• WRITTEN PROBLEM A:
Answer these questions using the text on the used book market:
(i) How much money's worth of new books do publishers take customers to be not buying?
(ii) What does the used-CD market let customers experience without too much financial investment?
(iii) What is a used car most often used as?

## Start QUOTED TEXT

Of course, when looking at the mysterious 'bottom line,' to publishers this means customers aren't buying two billion dollars worth of new books. The opposite argument is one that the music & film industries hates hearing: those buyers wouldn't have bought the item at retail price anyway. Of course, publishers would rather scoff at that statement -- how absurd! -- than to figure out why these customers wouldn't pay full price for the book in the first place. Oh, if they had to do that, then they'd have to admit the audience for their books is smaller than they figure when planning, thus showing a flaw in their estimates. This, then, neglects the fact that, when accurately estimating future sales, the book industry could, in theory, budget themselves better.
Publishers also overlook that author/commodity dissemination educates the public about the publisher's product -- via an item that's already been purchased and 'used,' not by spending advertising dollars. It doesn't work with shampoo or shoes, but the used auto market does a good job of keeping the 'successful' products out where potential new-product customers can see them. Even the used-CD market allows customers to experience new or untested bands without too much of a financial investment.
Books also take up space, and the second-hand market allows book-buyers to make room available for new purchases by liquidating books they've finished -- plus put money in their hands that might go back to publishers eventually. Again, back to the used car market: most often, the used car is used as a downpayment on another used car -- or a new one. This is as much a space necessity as a financial one: where would they put both cars? Some people can keep both, but most get rid of the one they're finished with. As in my other tips, mixed used/new booksellers can gain from this process as the used auto market helps auto sales.
So, publishers, embrace the used book market: even if you can show math proving you're losing customers to it, by embracing it the publishing industry could manipulate it into something valuable. Figure out how to keep books rotating in the used-book market, and it will increase product knowledge; base customer estimates knowing a large portion will be reading a book that was already read by another person. Encourage customers to rotate their stock of books, and they'll be buying more books per person -- those books have to come from a retail outlet at some point, and that'll be an increase in sales.

## End QUOTED TEXT
## Start EXCERPTED RECORDS

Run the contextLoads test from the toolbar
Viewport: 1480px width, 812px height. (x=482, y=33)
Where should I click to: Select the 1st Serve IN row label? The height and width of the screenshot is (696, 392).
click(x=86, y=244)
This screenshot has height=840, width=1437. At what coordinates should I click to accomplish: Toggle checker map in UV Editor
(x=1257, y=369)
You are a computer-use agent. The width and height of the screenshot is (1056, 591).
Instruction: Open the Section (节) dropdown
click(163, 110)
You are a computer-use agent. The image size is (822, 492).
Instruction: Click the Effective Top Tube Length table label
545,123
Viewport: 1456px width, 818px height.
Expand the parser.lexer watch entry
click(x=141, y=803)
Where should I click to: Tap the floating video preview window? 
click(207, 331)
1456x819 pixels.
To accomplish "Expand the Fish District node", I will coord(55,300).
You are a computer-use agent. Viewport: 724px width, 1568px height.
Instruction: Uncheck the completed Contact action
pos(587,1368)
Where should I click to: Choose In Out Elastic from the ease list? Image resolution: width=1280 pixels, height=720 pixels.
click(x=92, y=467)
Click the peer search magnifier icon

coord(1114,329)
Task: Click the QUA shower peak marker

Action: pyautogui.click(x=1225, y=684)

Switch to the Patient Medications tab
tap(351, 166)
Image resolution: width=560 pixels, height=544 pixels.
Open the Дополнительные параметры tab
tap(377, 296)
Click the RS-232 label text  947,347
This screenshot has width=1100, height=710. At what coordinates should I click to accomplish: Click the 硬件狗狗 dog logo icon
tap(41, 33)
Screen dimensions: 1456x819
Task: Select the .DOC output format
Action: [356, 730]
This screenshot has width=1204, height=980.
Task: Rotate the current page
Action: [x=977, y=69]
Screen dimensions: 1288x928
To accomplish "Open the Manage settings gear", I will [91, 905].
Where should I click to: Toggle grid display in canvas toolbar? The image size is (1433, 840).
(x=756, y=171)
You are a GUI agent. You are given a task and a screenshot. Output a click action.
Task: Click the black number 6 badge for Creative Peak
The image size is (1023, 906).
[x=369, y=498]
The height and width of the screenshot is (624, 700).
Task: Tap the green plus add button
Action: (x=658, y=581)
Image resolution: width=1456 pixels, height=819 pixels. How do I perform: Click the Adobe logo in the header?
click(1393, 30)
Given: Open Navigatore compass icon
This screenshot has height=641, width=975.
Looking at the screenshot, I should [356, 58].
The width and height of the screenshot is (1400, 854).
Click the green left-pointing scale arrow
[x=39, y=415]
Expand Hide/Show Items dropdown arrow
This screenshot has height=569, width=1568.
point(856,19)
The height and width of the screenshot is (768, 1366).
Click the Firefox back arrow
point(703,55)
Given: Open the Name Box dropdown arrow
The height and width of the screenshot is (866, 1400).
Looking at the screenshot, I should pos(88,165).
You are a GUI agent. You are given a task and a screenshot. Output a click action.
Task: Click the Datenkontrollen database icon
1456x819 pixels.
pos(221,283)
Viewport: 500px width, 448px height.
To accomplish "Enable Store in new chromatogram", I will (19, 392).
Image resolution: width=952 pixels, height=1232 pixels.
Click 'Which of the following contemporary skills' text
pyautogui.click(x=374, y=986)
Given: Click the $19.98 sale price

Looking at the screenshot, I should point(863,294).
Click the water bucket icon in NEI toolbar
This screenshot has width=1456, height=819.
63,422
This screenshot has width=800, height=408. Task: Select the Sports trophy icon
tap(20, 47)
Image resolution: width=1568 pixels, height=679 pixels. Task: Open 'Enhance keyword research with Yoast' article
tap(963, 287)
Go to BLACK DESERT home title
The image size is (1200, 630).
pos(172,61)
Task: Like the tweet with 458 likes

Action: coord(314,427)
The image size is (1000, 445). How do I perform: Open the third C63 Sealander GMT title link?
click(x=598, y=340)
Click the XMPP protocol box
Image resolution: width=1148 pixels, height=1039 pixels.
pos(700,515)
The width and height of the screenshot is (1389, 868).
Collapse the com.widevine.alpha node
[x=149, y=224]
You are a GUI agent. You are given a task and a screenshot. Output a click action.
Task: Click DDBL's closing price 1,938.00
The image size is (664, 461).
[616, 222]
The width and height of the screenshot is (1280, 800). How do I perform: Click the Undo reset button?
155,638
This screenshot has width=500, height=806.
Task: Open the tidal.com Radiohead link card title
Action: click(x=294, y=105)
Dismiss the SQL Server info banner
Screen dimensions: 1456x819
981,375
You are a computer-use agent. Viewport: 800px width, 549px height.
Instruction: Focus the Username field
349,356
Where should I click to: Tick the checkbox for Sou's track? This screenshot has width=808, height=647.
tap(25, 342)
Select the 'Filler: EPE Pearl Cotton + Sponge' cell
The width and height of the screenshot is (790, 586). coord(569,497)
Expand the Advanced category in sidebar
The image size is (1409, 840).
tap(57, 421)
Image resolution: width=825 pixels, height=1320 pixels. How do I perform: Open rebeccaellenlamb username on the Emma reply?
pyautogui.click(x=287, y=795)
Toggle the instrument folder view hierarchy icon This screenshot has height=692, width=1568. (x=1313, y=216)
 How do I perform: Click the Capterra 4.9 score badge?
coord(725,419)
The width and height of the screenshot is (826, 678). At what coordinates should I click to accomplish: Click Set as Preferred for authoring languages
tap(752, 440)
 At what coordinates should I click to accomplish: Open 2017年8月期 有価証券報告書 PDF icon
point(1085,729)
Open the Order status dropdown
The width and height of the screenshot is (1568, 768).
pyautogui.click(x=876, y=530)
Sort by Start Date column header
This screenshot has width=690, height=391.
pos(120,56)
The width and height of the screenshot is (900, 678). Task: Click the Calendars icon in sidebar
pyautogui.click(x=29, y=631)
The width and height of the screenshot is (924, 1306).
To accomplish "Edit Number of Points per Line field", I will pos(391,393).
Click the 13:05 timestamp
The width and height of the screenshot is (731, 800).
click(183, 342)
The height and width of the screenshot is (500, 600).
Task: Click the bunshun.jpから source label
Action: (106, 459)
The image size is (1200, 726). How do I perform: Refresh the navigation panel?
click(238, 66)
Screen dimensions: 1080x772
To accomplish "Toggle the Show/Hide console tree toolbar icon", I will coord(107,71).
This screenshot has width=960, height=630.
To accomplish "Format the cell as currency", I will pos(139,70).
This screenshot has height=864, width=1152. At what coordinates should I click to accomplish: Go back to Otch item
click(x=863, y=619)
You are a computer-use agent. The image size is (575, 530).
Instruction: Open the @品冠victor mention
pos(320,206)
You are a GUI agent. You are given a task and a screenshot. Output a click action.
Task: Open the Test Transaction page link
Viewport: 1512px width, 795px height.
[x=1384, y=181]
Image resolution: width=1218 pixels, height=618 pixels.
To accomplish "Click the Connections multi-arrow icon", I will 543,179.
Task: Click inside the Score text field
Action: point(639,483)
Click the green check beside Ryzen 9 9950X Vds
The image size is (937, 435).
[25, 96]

## End EXCERPTED RECORDS

• WRITTEN PROBLEM B: In the records, start at the line containing "Sort by Start Date column header" and end after the line containing "pos(320,206)". Reproduce those lines exactly, including both end lines.

• FULL ANSWER A:
(i) Two billion dollars
(ii) New or untested bands
(iii) A downpayment on another used car, or on a new one

• FULL ANSWER B:
Sort by Start Date column header
This screenshot has width=690, height=391.
pos(120,56)
The width and height of the screenshot is (900, 678). Task: Click the Calendars icon in sidebar
pyautogui.click(x=29, y=631)
The width and height of the screenshot is (924, 1306).
To accomplish "Edit Number of Points per Line field", I will pos(391,393).
Click the 13:05 timestamp
The width and height of the screenshot is (731, 800).
click(183, 342)
The height and width of the screenshot is (500, 600).
Task: Click the bunshun.jpから source label
Action: (106, 459)
The image size is (1200, 726). How do I perform: Refresh the navigation panel?
click(238, 66)
Screen dimensions: 1080x772
To accomplish "Toggle the Show/Hide console tree toolbar icon", I will coord(107,71).
This screenshot has width=960, height=630.
To accomplish "Format the cell as currency", I will pos(139,70).
This screenshot has height=864, width=1152. At what coordinates should I click to accomplish: Go back to Otch item
click(x=863, y=619)
You are a computer-use agent. The image size is (575, 530).
Instruction: Open the @品冠victor mention
pos(320,206)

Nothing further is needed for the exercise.